Introduced to music via the African drumming classes their parents took them to as a child, Lutalo didn’t have the desire to fully participate but the complex rhythms, like musical puzzle pieces, fascinated them, teaching lessons about the importance of practice and dedication, the morning classes continuing at home, reverberating long into the night. Home is also where Lutalo’s Dad educated them on the Black experience in America through music, via a love of hip-hop, jazz, and Bossanova; from MF Doom to A Tribe Called Quest.

However, it was during a high school summer music program at McNally Smith School of Music that Lutalo’s own work began to blossom. Here, they met fellow musicians Patrick Hintz and Mike Kota and quickly started a band together, with Patrick quickly teaching them how to make connections, book shows, and produce their own merch, breaking down walls Lutalo assumed would prevent them from ever progressing out of the basement. Lutalo soon started other projects as a way of working on and highlighting their ideas and the production skills they were learning. Though they’d initially planned to produce work for other people, it quickly turned into the eponymous project we hear today.

A fascinating mixture of folk, rock, and soul, the EP is deliberately fluid, Lutalo allowing the framework to be as loose and wide-ranging as the work led. “The vision I have for this project is not so much genre-based as it is sound-based,” Lutalo expands, “and that sound is just a reflection of me. I didn’t want any boundaries because I’m not trying to replicate anything that’s come before. I only want to be adding to music in some way, I don’t feel like being an emulator.”

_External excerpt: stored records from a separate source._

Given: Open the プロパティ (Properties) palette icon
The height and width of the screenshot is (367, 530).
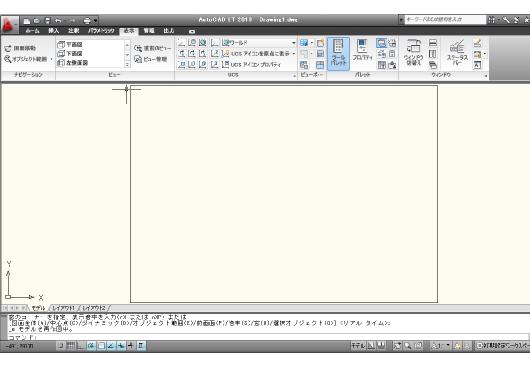Looking at the screenshot, I should [x=362, y=50].
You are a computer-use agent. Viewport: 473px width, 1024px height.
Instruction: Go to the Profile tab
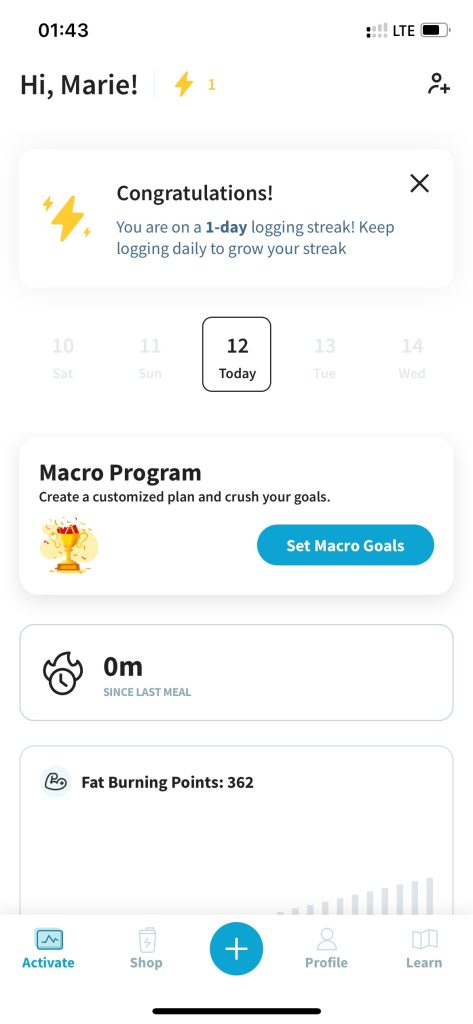click(x=326, y=948)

And so we have ‘Call It In’, the EP’s opening track and a laidback gem, the gentle sunlit groove of the production presenting a fascinating backdrop for Lutalo’s captivating delivery. Juxtaposed by the track’s internal monologue, the track casts its eye over the small details of getting through everyday life, while attempting to set seeds for the ‘stable future’ you were always told was guaranteed as long as you played along.

Elsewhere, ‘Little Chance’ drips with a soulful edge, the decaying relationship which sits at the heart of the track breeding a palpable sense of melodrama that lingers throughout, while ‘For Now’ adds a skittering drum beat to Lutalo’s tender guitar and more playful vocal delivery. Once again, the track’s gentle haze is reshaped by the sharp lyricism hidden within: “For now I give that smile,” Lutalo sings in retaliation to the struggles that Black and Indigenous groups in the U.S face. “My understanding is that I’ll continue to be in a situation when I have to save face to just survive, like many others put in the same situation.” For now, they give that smile.

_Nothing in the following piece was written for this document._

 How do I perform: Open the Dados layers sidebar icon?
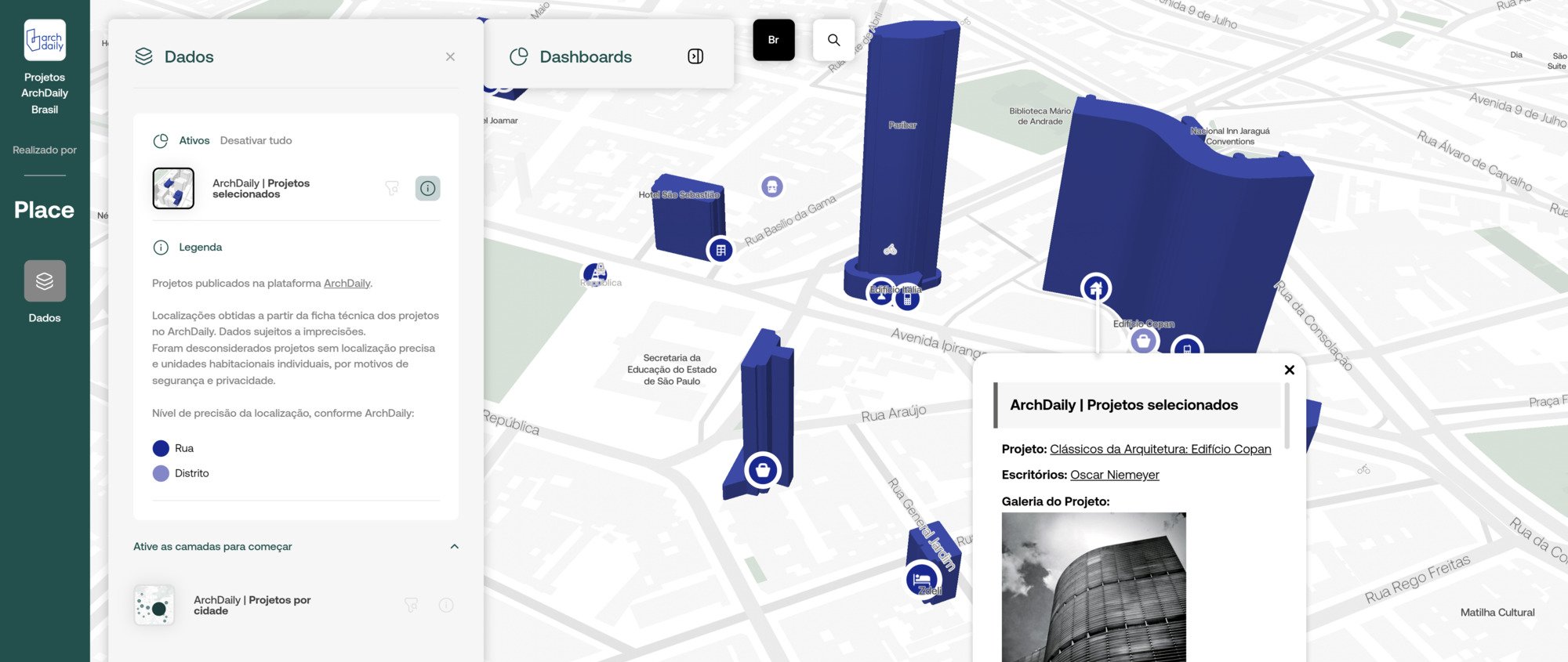click(x=45, y=281)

Across EP1, the boldness of Lutalo’s vision rings clean and true. They might not have the answers but they know the questions that need to be asked, whether that’s of themselves or wider society. “I believe art should be a reflection of human experience and the tension that exists in just living and being,” they explain. “I wrestle with a lot of concepts of consciousness and societal consciousness. I’m a contemplative person and for the most part, I’m trying to evaluate and analyse the world around me, so that’s what comes out in my music.”

For now, Lutalo’s world consists of new pastures and new beginnings, the search for brightness in spite of all the dark. They remain optimistic in attitude, steadfast in their belief that change can only happen when you believe in a better future. “At the same point you also have to recognise that this is also your time to be alive,” Lutalo says, “and to try to find beauty in those moments and focus on the smaller details: to watch the water trickle down the stream, to see the ice as it melts from the rooftops.”